Man muss klar sagen, dass Brandenburg in der Vergangenheit extrem viel Geld auf Kosten der Qualität in den Kitas und auf Kosten der Elternbeiträge eingespart hat. Die benannten Mehrausgaben kommen ja nun vor allem durch die Verbesserung des Betreuungsschlüssels zustande. Hier war Brandenburg in der Vergangenheit extrem schlecht. Im Krippenbereich wird beispielsweise ein Betreuungsschlüssel von 1:3 fokussiert, da ist Brandenburg bei 1:5 – und selbst das wird in vielen Kommunen nicht eingehalten. Selbst wenn das Land jetzt mehr Geld ausgibt, verbessert es sich von ganz schlecht nur zu immer noch schlecht. Da müsste also deutlich mehr unternommen werden. Hamburg hat beispielsweise mit 11 Milliarden einen vergleichbaren Haushalt wie Brandenburg. Dort werden bereits heute 800 Mio. Euro pro Jahr für die Jüngstenbildung ausgegeben, in Brandenburg ist es nicht einmal die Hälfte. Die Beitragsfreiheit zur Entlastung der Eltern ist da nur eine Seite der Medaille, wir müssen auch viel mehr für die Qualität in der Jüngstenbildung tun.
Ist dazu in Brandenburg ein Umdenken notwendig?

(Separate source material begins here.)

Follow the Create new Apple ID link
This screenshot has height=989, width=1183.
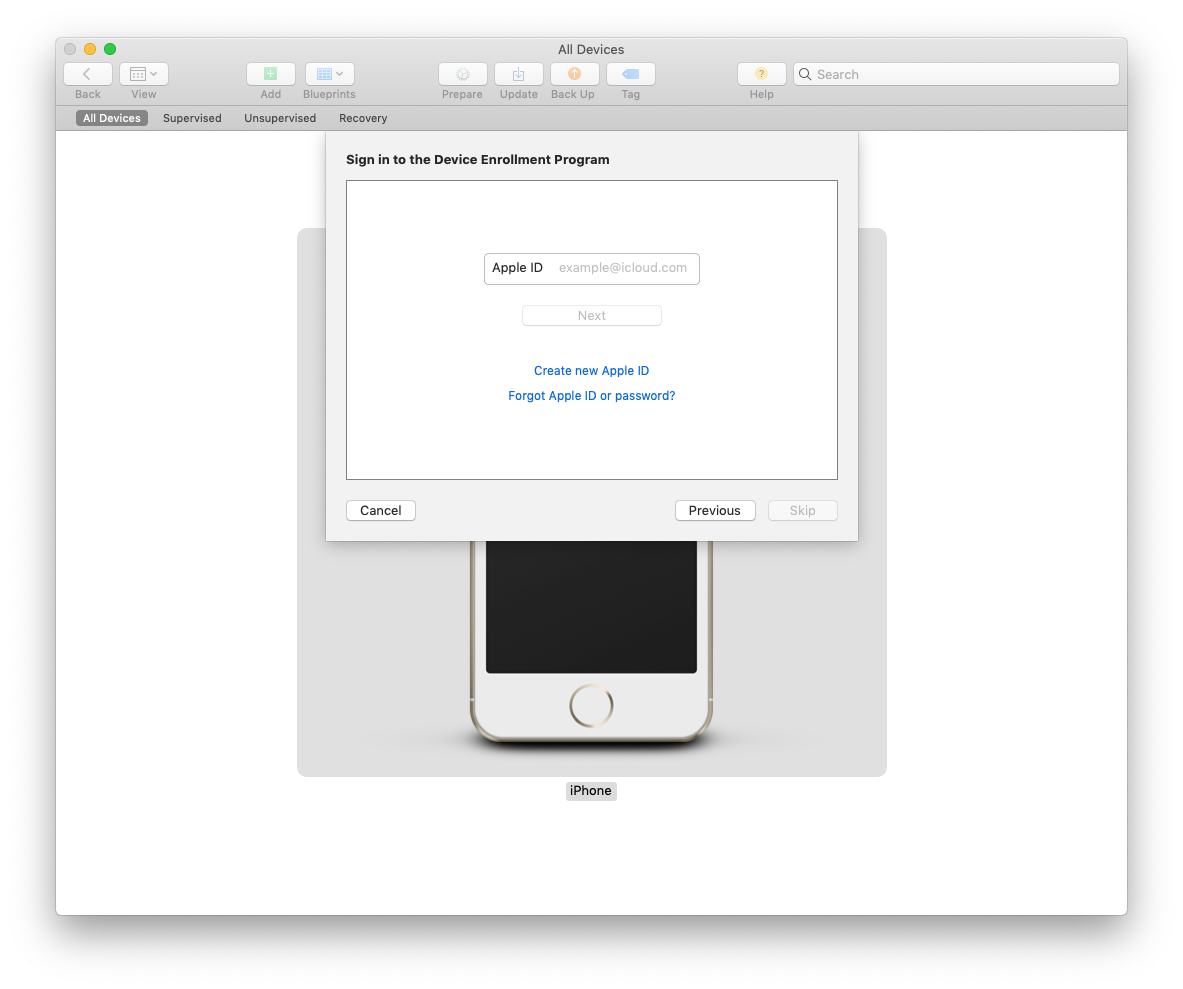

Nicht nur in Brandenburg. Wir müssen die Kita endlich als Bildungseinrichtung betrachten. Daraus ergeben sich Forderungen Richtung Bundesebene, z.B. nach einem Bundesqualitätsgesetz. Wir brauchen in ganz Deutschland gleiche Standards mit einheitlichen Betreuungsschlüsseln. Wenn Kitas Bildungseinrichtungen sind, impliziert das die Gebührenfreiheit, da alle Kinder das gleiche Recht auf Bildung haben. Demzufolge muss die Kita wie die Schule kostenfrei sein.